Skip to main content

NetApp_Insight_2020.png 

NetApp Knowledgebase

When should a drive be failed (rebuild) versus letting it fail gracefully (sick disk copy)?

Views:
639
Visibility:
Public
Votes:
0
Category:
disk-drives
Specialty:
hw
Last Updated:

Applies to

  • ONTAP Drives

Answer

  1. I see errors in the system log (Messages/EMS). Do I have a bad disk? Does this mean I need to fail it out manually?


When you see drives with errors, this does not necessarily mean there is an issue:

  • Hard drive manufacturers have evolved considerably since the days when hard drives were invented
  • Software and firmware have evolved to handle errors much more intelligently and gracefully.
  • A hard drive might experience a one-time error but still be in service many years later.
  • A drive might be reporting several errors in a row, but still be responsive/usable.
  • If an error is detected, it has thresholds to know if a drive is bad enough to fail it out.
  • If a disk has caused enough errors, but no impact to users, it will gracefully fail the disk out and put it into testing (maintenance center).
    • This testing will involve giving the drive a thorough checkout and then, if it passes, the disk will be returned to service.
    • A drive returned to service means that it has been tested from the beginning to the end and has returned no errors.
    • Any errors that might have existed were corrected internally and the drive is now ready for service.
    • If a disk enters maintenance center the third time, it is failed out and an AutoSupport message is sent to NetApp for automatic disk replacement, and a drive usually is automatically shipped out.
  • If you are seeing errors reporting timeouts/bad sectors but not seeing latency or application/user complaints or timeouts, that means the software is working correctly. 
  1. I see errors, but am unsure if I have an issue. It seems like things are running worse since I started seeing the errors, or I notice a timeout that matches when my application reports latency, but normally it is fine?
  • This might be a bad drive. See the following sections to understand what to look for in statit,
  • statit is the command at the node level advanced privilege mode that will be used to understand disk i/o latency/utilization on a per drive level.
  1. I see errors and/or have timeouts. It is constant or easily traceable when the disk fails. Is there a way to confirm?

The statit command will help you determine if there is an issue. Run the following:

Cluster::> node run node01 
node01> priv set advanced
node01*> statit -b

[count 30 seconds]

node01*> statit –e

This will produce a very detailed output. The following is a sample with the disk in question highlighted:

disk             ut%  xfers  ureads--chain-usecs writes--chain-usecs cpreads-chain-usecs greads--chain-usecs gwrites-chain-usecs
/aggr3/plex0/rg1:
3a.61             64 118.75   35.96   5.81  4376  45.17   4.72  5971  37.62   8.06  2178   0.00   ....     .   0.00   ....     .
4a.76            100 118.26   34.88   5.67 16441  46.64   5.61 10991  36.74   7.88  6229   0.00   ....     .   0.00   ....     .
3a.45             68 126.40   43.41   5.35  4810  47.52   4.51  6050  35.47   7.60  2167   0.00   ....     .   0.00   ....     .

### SUPPLIED DATA

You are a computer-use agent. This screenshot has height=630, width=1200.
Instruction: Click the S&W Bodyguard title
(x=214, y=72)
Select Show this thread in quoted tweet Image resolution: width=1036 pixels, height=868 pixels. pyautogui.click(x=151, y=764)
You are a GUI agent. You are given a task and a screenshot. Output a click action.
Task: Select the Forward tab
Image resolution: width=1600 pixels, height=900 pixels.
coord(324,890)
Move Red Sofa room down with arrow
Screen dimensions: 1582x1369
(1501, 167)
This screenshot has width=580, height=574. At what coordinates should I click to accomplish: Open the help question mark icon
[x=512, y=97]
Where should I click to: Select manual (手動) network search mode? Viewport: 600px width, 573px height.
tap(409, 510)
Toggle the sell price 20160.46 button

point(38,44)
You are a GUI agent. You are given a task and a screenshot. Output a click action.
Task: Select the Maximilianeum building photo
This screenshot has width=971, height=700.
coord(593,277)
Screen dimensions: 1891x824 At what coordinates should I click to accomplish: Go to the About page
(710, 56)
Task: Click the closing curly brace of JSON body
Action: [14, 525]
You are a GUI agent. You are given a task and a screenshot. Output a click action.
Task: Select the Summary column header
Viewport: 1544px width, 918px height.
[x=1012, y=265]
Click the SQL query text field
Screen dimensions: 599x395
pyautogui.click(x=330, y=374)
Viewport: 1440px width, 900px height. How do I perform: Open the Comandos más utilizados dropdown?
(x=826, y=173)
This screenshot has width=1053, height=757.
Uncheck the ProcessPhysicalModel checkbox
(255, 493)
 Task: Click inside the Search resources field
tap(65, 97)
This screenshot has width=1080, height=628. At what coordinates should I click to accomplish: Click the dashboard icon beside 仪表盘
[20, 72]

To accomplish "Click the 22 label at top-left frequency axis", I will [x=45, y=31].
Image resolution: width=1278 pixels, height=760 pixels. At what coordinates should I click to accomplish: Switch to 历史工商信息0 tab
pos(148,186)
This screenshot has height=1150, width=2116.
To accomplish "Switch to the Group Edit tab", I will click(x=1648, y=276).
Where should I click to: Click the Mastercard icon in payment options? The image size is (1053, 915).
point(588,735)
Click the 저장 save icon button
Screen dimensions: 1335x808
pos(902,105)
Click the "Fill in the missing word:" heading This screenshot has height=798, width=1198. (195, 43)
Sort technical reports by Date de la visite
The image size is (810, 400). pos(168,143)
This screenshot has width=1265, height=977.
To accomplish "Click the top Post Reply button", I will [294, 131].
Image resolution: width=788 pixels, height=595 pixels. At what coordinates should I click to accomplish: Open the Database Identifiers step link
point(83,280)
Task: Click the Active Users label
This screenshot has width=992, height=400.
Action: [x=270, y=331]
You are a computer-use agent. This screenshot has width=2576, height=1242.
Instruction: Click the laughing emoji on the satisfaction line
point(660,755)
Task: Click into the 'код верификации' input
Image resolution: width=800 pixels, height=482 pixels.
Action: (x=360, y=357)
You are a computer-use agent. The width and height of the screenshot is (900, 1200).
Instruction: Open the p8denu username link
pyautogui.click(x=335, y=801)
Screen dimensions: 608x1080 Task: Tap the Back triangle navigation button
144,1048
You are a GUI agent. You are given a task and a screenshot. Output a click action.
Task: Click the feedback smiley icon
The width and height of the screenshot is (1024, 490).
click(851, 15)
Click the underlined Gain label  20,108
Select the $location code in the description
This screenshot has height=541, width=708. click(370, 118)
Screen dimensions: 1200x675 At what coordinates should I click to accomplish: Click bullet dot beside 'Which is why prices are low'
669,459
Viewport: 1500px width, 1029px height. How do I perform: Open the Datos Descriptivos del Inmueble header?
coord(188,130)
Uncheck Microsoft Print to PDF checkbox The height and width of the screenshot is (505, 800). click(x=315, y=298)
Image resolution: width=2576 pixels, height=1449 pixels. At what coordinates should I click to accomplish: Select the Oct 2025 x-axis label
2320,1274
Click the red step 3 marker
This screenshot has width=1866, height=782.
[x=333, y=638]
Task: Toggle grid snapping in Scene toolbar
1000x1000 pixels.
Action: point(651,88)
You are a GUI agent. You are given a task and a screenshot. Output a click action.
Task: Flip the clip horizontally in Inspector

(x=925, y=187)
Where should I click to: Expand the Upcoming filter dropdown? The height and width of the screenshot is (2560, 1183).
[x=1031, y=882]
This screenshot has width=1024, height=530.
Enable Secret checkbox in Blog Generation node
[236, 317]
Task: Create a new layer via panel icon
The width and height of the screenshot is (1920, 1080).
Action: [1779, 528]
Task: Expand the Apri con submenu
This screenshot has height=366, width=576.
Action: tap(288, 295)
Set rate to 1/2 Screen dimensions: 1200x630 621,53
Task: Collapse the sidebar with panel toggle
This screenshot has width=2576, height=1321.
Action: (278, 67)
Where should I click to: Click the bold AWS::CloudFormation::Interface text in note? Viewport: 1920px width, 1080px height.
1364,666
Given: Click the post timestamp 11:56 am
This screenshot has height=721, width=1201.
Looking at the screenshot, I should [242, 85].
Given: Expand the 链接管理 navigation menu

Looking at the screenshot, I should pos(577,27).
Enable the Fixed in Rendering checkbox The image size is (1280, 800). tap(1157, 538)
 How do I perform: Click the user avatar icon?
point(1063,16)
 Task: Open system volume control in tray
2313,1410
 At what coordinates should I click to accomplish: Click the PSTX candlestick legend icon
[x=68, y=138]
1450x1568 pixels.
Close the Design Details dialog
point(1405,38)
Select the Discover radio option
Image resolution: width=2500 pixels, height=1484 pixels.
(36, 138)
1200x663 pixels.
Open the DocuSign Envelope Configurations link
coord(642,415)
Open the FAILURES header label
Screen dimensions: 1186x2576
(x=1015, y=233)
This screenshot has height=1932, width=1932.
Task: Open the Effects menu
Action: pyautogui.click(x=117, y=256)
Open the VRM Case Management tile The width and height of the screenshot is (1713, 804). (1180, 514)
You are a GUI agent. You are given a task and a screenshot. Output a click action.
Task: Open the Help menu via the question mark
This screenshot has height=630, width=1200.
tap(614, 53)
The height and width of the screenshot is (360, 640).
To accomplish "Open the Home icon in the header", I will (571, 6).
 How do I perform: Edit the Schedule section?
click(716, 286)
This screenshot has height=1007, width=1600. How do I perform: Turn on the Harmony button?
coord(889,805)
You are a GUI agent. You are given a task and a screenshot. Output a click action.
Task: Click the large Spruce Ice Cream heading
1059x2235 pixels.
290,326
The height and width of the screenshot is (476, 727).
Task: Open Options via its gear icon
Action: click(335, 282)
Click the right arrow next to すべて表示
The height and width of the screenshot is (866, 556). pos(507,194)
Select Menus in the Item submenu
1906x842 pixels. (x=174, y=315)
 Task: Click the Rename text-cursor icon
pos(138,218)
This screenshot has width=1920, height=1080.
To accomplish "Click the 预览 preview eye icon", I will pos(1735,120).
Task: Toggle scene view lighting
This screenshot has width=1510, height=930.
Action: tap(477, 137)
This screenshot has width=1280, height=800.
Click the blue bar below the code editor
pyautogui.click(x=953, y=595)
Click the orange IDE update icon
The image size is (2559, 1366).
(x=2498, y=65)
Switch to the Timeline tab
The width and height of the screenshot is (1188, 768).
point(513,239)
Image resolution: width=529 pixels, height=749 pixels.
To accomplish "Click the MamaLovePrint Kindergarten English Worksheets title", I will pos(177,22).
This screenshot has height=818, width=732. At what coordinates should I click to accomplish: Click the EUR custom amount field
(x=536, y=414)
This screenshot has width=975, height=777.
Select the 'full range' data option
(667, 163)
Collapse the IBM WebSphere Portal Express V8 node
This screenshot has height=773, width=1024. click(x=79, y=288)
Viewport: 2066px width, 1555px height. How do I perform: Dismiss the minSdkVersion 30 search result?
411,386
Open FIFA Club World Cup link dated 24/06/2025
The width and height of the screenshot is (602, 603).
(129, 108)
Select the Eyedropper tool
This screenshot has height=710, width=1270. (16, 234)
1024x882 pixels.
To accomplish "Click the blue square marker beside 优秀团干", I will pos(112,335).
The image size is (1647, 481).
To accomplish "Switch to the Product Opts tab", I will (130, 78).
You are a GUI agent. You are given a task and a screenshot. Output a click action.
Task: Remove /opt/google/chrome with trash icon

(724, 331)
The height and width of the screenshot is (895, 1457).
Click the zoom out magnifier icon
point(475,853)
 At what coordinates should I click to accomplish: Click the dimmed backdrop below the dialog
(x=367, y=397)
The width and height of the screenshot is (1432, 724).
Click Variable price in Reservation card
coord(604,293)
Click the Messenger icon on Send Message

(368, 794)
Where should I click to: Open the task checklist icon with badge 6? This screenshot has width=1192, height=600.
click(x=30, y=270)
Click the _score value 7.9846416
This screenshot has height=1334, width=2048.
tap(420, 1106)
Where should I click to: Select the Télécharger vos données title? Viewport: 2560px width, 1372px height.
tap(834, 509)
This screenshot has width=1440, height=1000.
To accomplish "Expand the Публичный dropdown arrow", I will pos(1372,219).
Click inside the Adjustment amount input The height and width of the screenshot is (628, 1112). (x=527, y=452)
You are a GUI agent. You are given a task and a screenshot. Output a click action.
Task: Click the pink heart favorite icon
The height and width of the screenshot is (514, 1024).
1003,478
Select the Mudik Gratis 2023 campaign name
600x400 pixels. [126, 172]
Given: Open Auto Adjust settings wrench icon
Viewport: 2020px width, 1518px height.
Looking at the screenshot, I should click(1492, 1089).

### DIRECTIONS
Reproduce the drive-failure article word for word between "1. I see errors in" and "fail it out.", inclusive.

### TASK OUTPUT
1. I see errors in the system log (Messages/EMS). Do I have a bad disk? Does this mean I need to fail it out manually?


When you see drives with errors, this does not necessarily mean there is an issue:

  • Hard drive manufacturers have evolved considerably since the days when hard drives were invented
  • Software and firmware have evolved to handle errors much more intelligently and gracefully.
  • A hard drive might experience a one-time error but still be in service many years later.
  • A drive might be reporting several errors in a row, but still be responsive/usable.
  • If an error is detected, it has thresholds to know if a drive is bad enough to fail it out.